If the model API requires authentication, set the API key in an environment variable and reference it using the `--api_key_name` flag:

```bash
export MY_API_KEY="your_api_key_here"

eval-factory run_eval \
    --eval_type humaneval_instruct \
    --model_id my_model \
    --model_type chat \
    --model_url http://localhost:8000 \
    --api_key_name MY_API_KEY \
    --output_dir ./evaluation_results
```

# Configuring evaluations via YAML

Evaluations in NVIDIA Eval Factory are configured using YAML files that define the parameters and settings required for the evaluation process.
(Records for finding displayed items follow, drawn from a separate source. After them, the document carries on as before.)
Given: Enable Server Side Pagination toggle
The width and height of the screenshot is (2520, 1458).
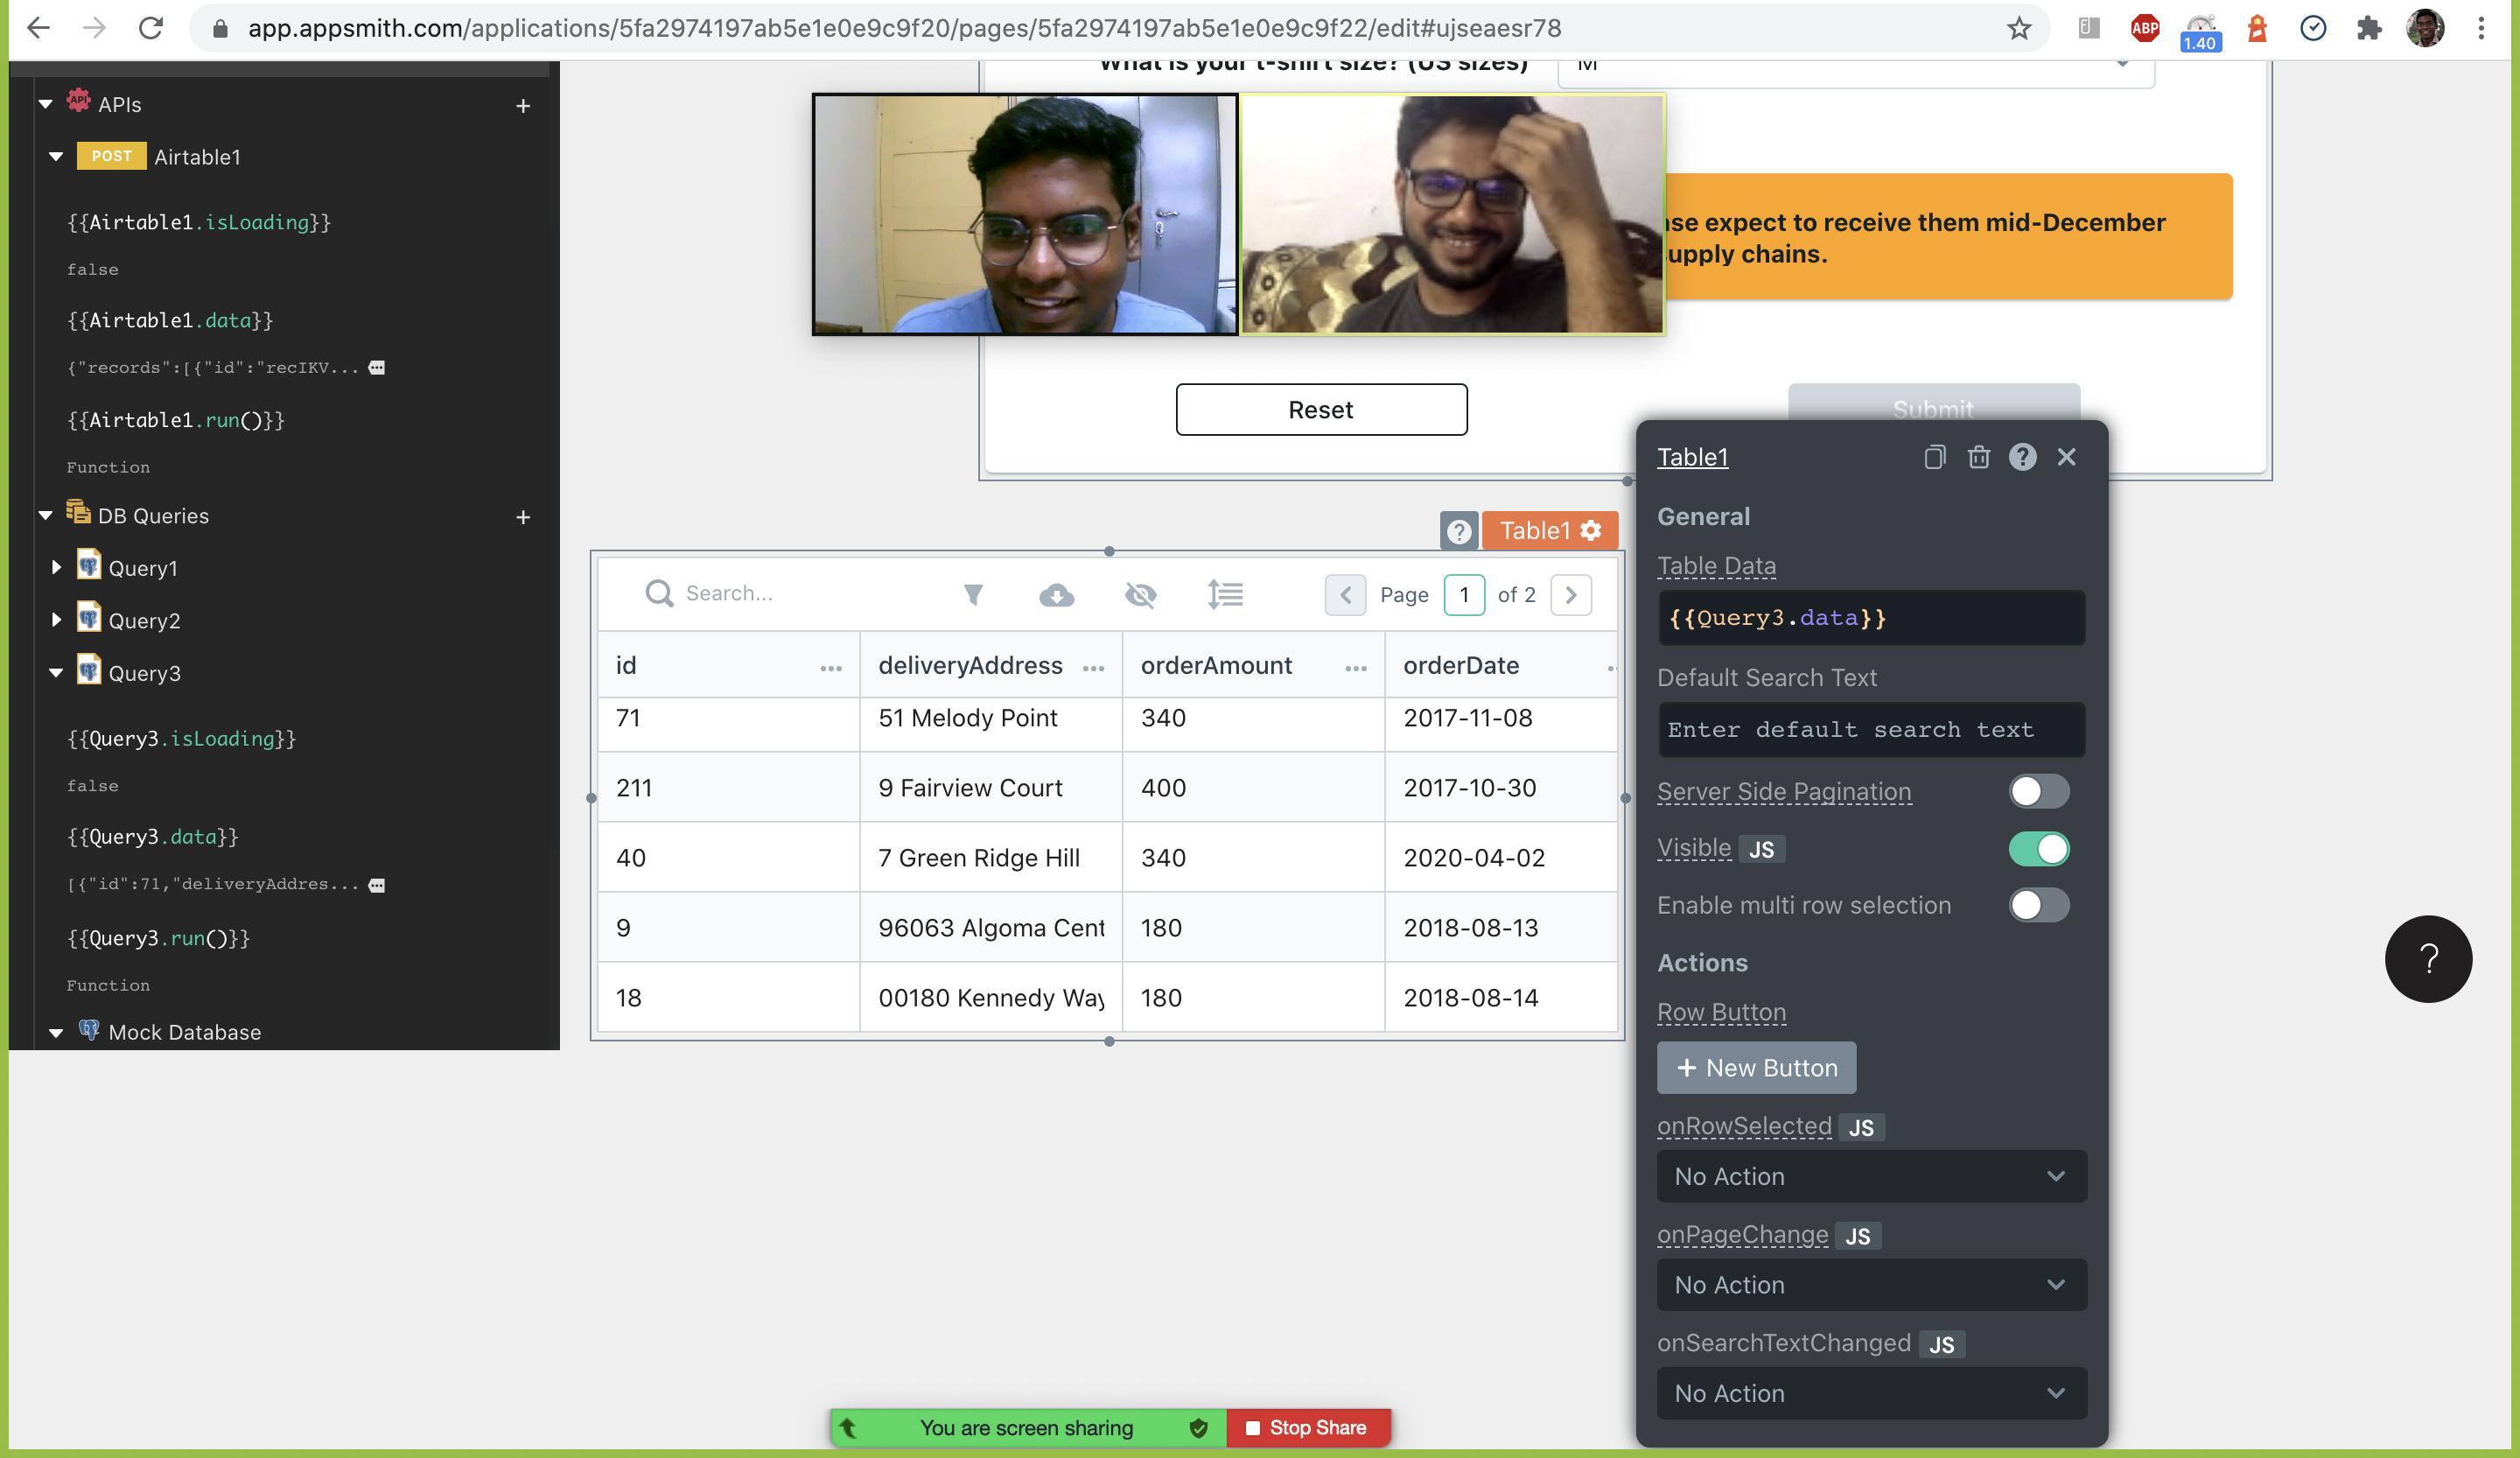Looking at the screenshot, I should 2038,791.
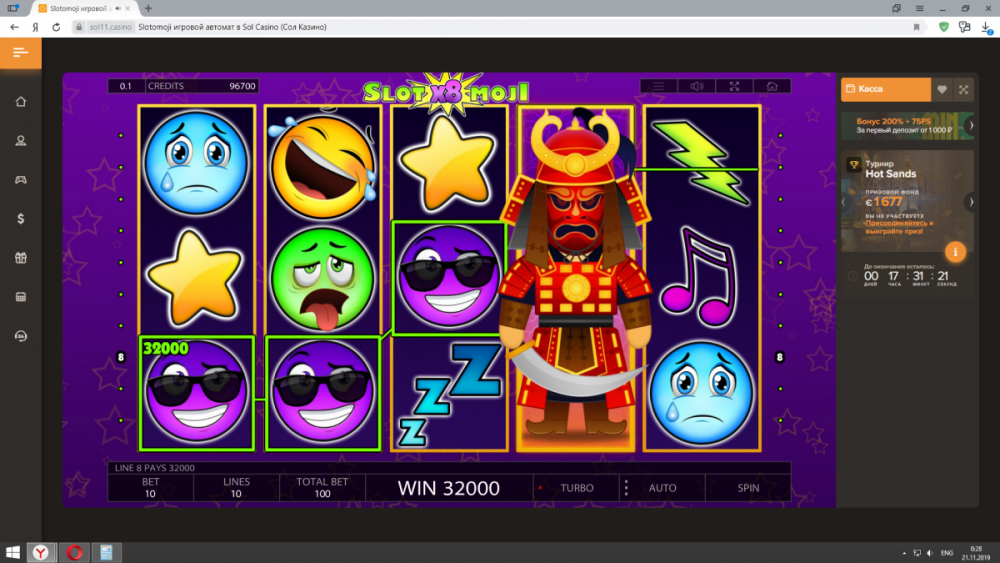Image resolution: width=1000 pixels, height=563 pixels.
Task: Toggle Turbo mode in game
Action: (x=577, y=488)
These configuration files follow a standard API which ensures consistency across evaluations.

Example of a YAML config:
```yaml
config:
  type: humaneval_instruct
  params:
    parallelism: 50
    limit_samples: 20
target:
  api_endpoint:
    model_id: meta/llama-3.1-8b-instruct
    type: chat
    url: https://integrate.api.nvidia.com/v1/chat/completions
    api_key: NVIDIA_API_KEY
```

The priority of overrides is as follows:
1. command line arguments
2. user config (as seen above)
3. task defaults (defined per task type)
4. framework defaults 

`--dry_run` option allows you to print the final run configuration and command without executing the evaluation.

### Example:

```bash
eval-factory run_eval \
    --eval_type humaneval_instruct \
    --model_id my_model \
    --model_type chat \
    --model_url http://localhost:8000 \
    --output_dir .evaluation_results \
    --dry_run
```

Output:

```bash
Rendered config:

command: '{% if target.api_endpoint.api_key is not none %}NVCF_TOKEN=${{target.api_endpoint.api_key}}{%
  endif %} bigcode-eval --model_type {% if target.api_endpoint.type == "completions"
  %}nim-base{% elif target.api_endpoint.type == "chat" %}nim-chat{% endif %} --url
  {{target.api_endpoint.url}} --model_kwargs ''{"model_name": "{{target.api_endpoint.model_id}}",
  "timeout": {{config.params.timeout}}, "connection_retries": {{config.params.max_retries}}}''
  --out_dir {{config.output_dir}} --task {{config.params.task}} --allow_code_execution
  --n_samples={{config.params.extra.n_samples}} {% if config.params.limit_samples
  is not none %}--limit {{config.params.limit_samples}}{% endif %} --max_new_tokens={{config.params.max_new_tokens}}
  --do_sample={{config.params.extra.do_sample}} --top_p {{config.params.top_p}} --temperature
  {{config.params.temperature}}{% if config.params.extra.args is defined %} {{config.params.extra.args}}
  {% endif %}'
framework_name: bigcode-evaluation-harness
pkg_name: bigcode_eval
config:
  output_dir: .evaluation_results
  params:
    limit_samples: null
    max_new_tokens: 1024
    max_retries: 5
    parallelism: 10
    task: instruct-humaneval-nocontext-py
    temperature: 0.1
    timeout: 30
    top_p: 0.95
    extra:
      do_sample: true
      n_samples: 20
  supported_endpoint_types:
  - chat
  type: humaneval_instruct
target:
  api_endpoint:
    api_key: null
    model_id: my_model
    stream: null
    type: chat
    url: http://localhost:8000


Rendered command:

 bigcode-eval --model_type nim-chat --url http://localhost:8000 --model_kwargs '{"model_name": "my_model", "timeout": 30, "connection_retries": 5}' --out_dir .evaluation_results --task instruct-humaneval-nocontext-py --allow_code_execution --n_samples=20  --max_new_tokens=1024 --do_sample=True --top_p 0.95 --temperature 0.1
```

# FAQ

## Deploying a model as an endpoint

NVIDIA Eval Factory utilize a client-server communication architecture to interact with the model. As a prerequisite, the **model must be deployed as an endpoint with a NIM-compatible API**.

Users have the flexibility to deploy their model using their own infrastructure and tooling.

Servers with APIs that conform to the OpenAI/NIM API standard are expected to work seamlessly out of the box.